Kulturpalast in Warschau. Bild: J. Pehrke

Seit 1955 beherrscht der Kulturpalast das Zentrum Warschaus. Errichtet auf der Brache, welche die Zerstörungen der deutschen Truppen hinterlassen haben, ragt der Sandstein-Bau 234 Meter hoch in den Himmel. Mit seinen Ausläufern, die zwei Theater, ein Schwimmbad, ein Kongress-Saal und ein Technik-Museum beherbergen, breitet er sich auch in der Fläche weit aus. Oberster Bauherr war Stalin, er machte der Stadt den "Josef-Stalin-Palast für Kultur und Wissenschaft" zum Geschenk.

Darum sah sich das Architekten-Kollektiv unter Leitung des Russen Lew W. Rudnew auch dem sozialistischen Klassizismus verpflichtet und stattete den Kulturpalast mit einem Säulen-Portal und antikisierenden Figuren aus. Das Team nahm jedoch auch Traditionen des Nachbarstaats auf, wovon etwa der Rückgriff auf die "polnische Attika" als Gestaltungselement bei den Turm-Abschlüssen zeugt. Nicht nur deshalb handelte es sich bei dem Präsent keinesfalls bloß um eine kulturimperialistische Macht-Demonstration, wenn die Warschauer den "Pałac Stalina" auch bald in "Palec Stalina", den "Finger Stalins", umtauften. Der Wolkenkratzer symbolisierte nicht zuletzt den neuen Glanz der Stadt nach den entbehrungsreichen Jahren des Wiederaufbaus, dessen Kosten die Sowjetunion zur Hälfte getragen hatte. Natürlich nicht nur aus uneigennützigen Gründen. Die durch die "Bruderhilfe" mit ermöglichten großflächigen Arbeiten nach 1945 halfen kräftig dabei mit, die nicht eben russophilen Polen wenigstens so halbwegs mit dem "Mutterland der Weltrevolution" auszusöhnen.

Nichtsdestotrotz bleiben nach Stalins Tod im Jahr 1953 die Pläne für die Rand-Bebauung des Areals in der Mitte der Hauptstadt unvollendet. An der östlichen Seite des Gebäudes, das jetzt nur noch "Palast für Kultur und Wissenschaft" (PKiN) heißt, entsteht stattdessen ein lang hingestreckter Riegel mit Kaufhäusern, immer wieder unterbrochen von Hochhäusern, die dem Kulturpalast etwas von seiner alles überstrahlenden Wirkung nehmen sollten.

**Aufgabenstellung:** Bearbeiten Sie den Text über den Warschauer Kulturpalast, beginnend mit „Nichtsdestotrotz bleiben nach“ und fortlaufend bis „Wirkung nehmen sollten.“. Ersetzen Sie in diesem Abschnitt „Kaufhäusern“ durch „Geschäften“.

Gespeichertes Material
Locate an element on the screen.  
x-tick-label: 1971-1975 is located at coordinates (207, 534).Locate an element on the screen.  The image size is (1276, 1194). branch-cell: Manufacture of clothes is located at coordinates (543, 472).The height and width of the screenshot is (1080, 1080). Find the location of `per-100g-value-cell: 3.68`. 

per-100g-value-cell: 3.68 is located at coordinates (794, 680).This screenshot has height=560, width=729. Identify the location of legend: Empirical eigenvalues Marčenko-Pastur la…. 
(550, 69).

**Lösung:**
Nichtsdestotrotz bleiben nach Stalins Tod im Jahr 1953 die Pläne für die Rand-Bebauung des Areals in der Mitte der Hauptstadt unvollendet. An der östlichen Seite des Gebäudes, das jetzt nur noch "Palast für Kultur und Wissenschaft" (PKiN) heißt, entsteht stattdessen ein lang hingestreckter Riegel mit Geschäften, immer wieder unterbrochen von Hochhäusern, die dem Kulturpalast etwas von seiner alles überstrahlenden Wirkung nehmen sollten.